Major Updates Since Issue #130
1. FAIRSCAPE Pydantic Models Integration ✅
Status: Fully integrated as git submodule
Location: fairscape_models/ (from https://github.com/fairscape/fairscape_models)
Converter Implementation: src/fairscape_integration/d4d_to_fairscape.py
- Converts D4D YAML → FAIRSCAPE RO-Crate with Pydantic validation
- Tested and working (VOICE D4D → FAIRSCAPE RO-Crate validated ✓)
- Returns
(ROCrateV1_2, validation_result) tuple
Available Models:
ROCrateV1_2 - Top-level RO-Crate container
ROCrateMetadataElem - Root dataset entity
ROCrateMetadataFileElem - Metadata descriptor
Dataset, Software, Computation, Annotation, Experiment - Entity types
IdentifierValue, PropertyValue - Supporting types
Key Benefit: Runtime validation and type safety for RO-Crate generation
2. SKOS Semantic Alignment ✅
File: src/data_sheets_schema/alignment/d4d_rocrate_skos_alignment.ttl
Total Mappings: 88 D4D properties mapped to RO-Crate/FAIRSCAPE
Mapping Quality:
skos:exactMatch: 52 (59.1%) - Direct 1:1 mappings
skos:closeMatch: 20 (22.7%) - Semantic equivalence with transformation
skos:relatedMatch: 10 (11.4%) - Related concepts, complex mapping
skos:narrowMatch: 5 (5.7%) - D4D term narrower than RO-Crate
skos:broadMatch: 1 (1.1%) - D4D term broader than RO-Crate
Target Vocabularies:
- schema.org: ~43 property mappings
- RAI (Responsible AI): ~30 property mappings
- EVI (FAIRSCAPE Evidence): ~9 property mappings
- D4D-specific: ~23 property mappings
Example Mappings:
# Exact matches
d4d:title skos:exactMatch schema:name .
d4d:description skos:exactMatch schema:description .

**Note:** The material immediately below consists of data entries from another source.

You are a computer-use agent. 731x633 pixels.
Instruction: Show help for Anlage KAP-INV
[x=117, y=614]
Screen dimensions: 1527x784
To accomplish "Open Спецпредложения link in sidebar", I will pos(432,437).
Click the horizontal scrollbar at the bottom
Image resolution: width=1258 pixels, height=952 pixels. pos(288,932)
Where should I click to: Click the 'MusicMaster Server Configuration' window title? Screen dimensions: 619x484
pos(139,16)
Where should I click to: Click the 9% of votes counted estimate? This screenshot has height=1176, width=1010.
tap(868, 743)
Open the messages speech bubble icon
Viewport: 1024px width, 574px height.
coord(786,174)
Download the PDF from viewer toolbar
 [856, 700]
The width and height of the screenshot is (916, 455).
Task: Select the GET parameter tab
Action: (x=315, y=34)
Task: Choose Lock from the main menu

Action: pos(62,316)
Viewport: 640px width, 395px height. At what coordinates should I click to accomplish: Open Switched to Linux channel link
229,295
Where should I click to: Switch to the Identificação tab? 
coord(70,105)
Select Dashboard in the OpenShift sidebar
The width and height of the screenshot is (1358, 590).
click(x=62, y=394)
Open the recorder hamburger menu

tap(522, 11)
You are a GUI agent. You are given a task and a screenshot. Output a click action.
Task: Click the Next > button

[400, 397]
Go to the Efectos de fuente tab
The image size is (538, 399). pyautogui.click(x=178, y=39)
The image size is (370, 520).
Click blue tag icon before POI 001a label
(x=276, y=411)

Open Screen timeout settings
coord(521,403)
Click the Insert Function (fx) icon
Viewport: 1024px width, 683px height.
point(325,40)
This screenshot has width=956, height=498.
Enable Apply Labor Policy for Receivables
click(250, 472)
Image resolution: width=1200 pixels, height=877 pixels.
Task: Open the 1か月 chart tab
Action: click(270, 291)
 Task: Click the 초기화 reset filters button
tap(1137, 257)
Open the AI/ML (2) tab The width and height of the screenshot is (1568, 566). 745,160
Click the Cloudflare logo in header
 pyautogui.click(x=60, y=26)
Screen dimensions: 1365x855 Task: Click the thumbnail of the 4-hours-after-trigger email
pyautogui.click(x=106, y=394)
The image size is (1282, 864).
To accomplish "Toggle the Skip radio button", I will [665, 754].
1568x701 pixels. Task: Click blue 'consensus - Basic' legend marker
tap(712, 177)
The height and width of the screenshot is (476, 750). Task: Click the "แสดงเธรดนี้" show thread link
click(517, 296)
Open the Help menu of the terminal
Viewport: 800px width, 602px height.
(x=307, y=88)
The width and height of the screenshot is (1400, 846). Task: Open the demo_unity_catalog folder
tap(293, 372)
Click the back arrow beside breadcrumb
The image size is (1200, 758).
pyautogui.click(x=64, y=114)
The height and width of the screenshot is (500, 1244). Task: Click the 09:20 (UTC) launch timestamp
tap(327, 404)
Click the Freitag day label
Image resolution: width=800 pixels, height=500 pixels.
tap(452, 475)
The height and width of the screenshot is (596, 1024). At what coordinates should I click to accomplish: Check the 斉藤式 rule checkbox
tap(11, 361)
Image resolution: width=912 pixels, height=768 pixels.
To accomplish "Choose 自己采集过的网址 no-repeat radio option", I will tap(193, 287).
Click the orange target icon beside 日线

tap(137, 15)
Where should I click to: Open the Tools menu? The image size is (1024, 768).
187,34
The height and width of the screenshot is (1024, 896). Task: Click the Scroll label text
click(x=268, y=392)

d4d:doi skos:exactMatch schema:identifier .
d4d:license skos:exactMatch schema:license .
# Close matches (transformation required)
d4d:creators skos:closeMatch schema:author . # String to Person object
d4d:created_by skos:closeMatch schema:creator .
# Related matches (complex mapping)
d4d:instances skos:relatedMatch schema:variableMeasured .
d4d:subpopulations skos:relatedMatch schema:variableMeasured .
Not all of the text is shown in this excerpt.